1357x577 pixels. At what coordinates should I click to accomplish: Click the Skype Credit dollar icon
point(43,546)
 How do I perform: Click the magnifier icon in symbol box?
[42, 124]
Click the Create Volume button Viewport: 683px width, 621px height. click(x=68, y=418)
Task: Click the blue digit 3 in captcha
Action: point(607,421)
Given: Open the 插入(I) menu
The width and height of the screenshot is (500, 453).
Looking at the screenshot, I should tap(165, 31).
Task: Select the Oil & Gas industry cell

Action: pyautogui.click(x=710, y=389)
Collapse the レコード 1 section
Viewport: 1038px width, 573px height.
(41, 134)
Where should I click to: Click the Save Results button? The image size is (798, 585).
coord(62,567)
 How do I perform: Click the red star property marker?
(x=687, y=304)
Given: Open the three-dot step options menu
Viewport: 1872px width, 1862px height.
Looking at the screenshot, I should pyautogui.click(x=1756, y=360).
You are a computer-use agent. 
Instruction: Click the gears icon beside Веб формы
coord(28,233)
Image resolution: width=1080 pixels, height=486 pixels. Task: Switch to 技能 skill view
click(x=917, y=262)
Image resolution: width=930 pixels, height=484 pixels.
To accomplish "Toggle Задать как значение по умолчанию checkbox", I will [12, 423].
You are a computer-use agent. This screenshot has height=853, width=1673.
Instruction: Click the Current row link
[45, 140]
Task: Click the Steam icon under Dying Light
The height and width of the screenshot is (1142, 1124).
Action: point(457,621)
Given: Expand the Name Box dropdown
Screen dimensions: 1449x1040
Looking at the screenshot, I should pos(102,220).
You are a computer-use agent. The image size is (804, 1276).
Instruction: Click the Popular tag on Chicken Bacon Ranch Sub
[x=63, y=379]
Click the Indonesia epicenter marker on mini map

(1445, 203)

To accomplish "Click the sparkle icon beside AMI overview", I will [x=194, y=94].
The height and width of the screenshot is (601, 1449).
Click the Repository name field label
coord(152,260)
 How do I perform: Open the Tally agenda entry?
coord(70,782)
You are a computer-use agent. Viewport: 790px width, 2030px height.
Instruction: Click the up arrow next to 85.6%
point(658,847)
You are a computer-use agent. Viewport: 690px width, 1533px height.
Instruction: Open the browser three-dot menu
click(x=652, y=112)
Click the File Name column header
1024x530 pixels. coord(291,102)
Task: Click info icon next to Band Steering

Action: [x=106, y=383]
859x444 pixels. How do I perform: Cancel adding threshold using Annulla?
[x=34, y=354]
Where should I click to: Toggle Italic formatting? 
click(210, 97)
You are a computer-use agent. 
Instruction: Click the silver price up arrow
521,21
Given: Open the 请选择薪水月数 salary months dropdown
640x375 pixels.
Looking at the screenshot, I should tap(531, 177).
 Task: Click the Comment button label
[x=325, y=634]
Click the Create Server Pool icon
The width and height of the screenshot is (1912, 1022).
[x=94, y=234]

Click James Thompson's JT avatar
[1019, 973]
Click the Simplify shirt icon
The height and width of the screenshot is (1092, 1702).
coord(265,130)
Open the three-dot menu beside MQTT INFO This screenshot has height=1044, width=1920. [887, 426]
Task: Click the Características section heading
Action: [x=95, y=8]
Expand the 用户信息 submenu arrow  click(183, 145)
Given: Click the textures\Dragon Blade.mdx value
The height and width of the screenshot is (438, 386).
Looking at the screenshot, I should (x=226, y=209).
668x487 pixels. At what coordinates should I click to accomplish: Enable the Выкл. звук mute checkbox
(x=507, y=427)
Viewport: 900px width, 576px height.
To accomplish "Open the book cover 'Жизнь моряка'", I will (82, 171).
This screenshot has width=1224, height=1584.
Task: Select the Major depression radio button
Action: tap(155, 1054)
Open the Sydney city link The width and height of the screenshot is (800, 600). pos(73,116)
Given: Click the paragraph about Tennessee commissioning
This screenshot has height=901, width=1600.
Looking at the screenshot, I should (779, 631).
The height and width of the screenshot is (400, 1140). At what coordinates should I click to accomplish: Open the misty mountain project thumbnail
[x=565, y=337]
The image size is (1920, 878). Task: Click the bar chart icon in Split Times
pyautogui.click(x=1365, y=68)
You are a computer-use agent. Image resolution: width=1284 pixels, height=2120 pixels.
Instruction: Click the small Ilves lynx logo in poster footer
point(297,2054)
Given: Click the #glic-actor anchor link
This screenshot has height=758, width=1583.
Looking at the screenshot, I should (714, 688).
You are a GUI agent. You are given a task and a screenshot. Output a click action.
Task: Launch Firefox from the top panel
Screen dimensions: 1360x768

# # #

● **Your assignment**:
Look through the data above and return exactly the lines from the one that contains "Instruction: Click the Popular" to the one that contains "Given: Click the paragraph", inclusive, with nothing else.

● **Answer to the exercise**:
Instruction: Click the Popular tag on Chicken Bacon Ranch Sub
[x=63, y=379]
Click the Indonesia epicenter marker on mini map

(1445, 203)

To accomplish "Click the sparkle icon beside AMI overview", I will [x=194, y=94].
The height and width of the screenshot is (601, 1449).
Click the Repository name field label
coord(152,260)
 How do I perform: Open the Tally agenda entry?
coord(70,782)
You are a computer-use agent. Viewport: 790px width, 2030px height.
Instruction: Click the up arrow next to 85.6%
point(658,847)
You are a computer-use agent. Viewport: 690px width, 1533px height.
Instruction: Open the browser three-dot menu
click(x=652, y=112)
Click the File Name column header
1024x530 pixels. coord(291,102)
Task: Click info icon next to Band Steering

Action: [x=106, y=383]
859x444 pixels. How do I perform: Cancel adding threshold using Annulla?
[x=34, y=354]
Where should I click to: Toggle Italic formatting? 
click(210, 97)
You are a computer-use agent. 
Instruction: Click the silver price up arrow
521,21
Given: Open the 请选择薪水月数 salary months dropdown
640x375 pixels.
Looking at the screenshot, I should tap(531, 177).
 Task: Click the Comment button label
[x=325, y=634]
Click the Create Server Pool icon
The width and height of the screenshot is (1912, 1022).
[x=94, y=234]

Click James Thompson's JT avatar
[1019, 973]
Click the Simplify shirt icon
The height and width of the screenshot is (1092, 1702).
coord(265,130)
Open the three-dot menu beside MQTT INFO This screenshot has height=1044, width=1920. [887, 426]
Task: Click the Características section heading
Action: [x=95, y=8]
Expand the 用户信息 submenu arrow  click(183, 145)
Given: Click the textures\Dragon Blade.mdx value
The height and width of the screenshot is (438, 386).
Looking at the screenshot, I should (x=226, y=209).
668x487 pixels. At what coordinates should I click to accomplish: Enable the Выкл. звук mute checkbox
(x=507, y=427)
Viewport: 900px width, 576px height.
To accomplish "Open the book cover 'Жизнь моряка'", I will (82, 171).
This screenshot has width=1224, height=1584.
Task: Select the Major depression radio button
Action: tap(155, 1054)
Open the Sydney city link The width and height of the screenshot is (800, 600). pos(73,116)
Given: Click the paragraph about Tennessee commissioning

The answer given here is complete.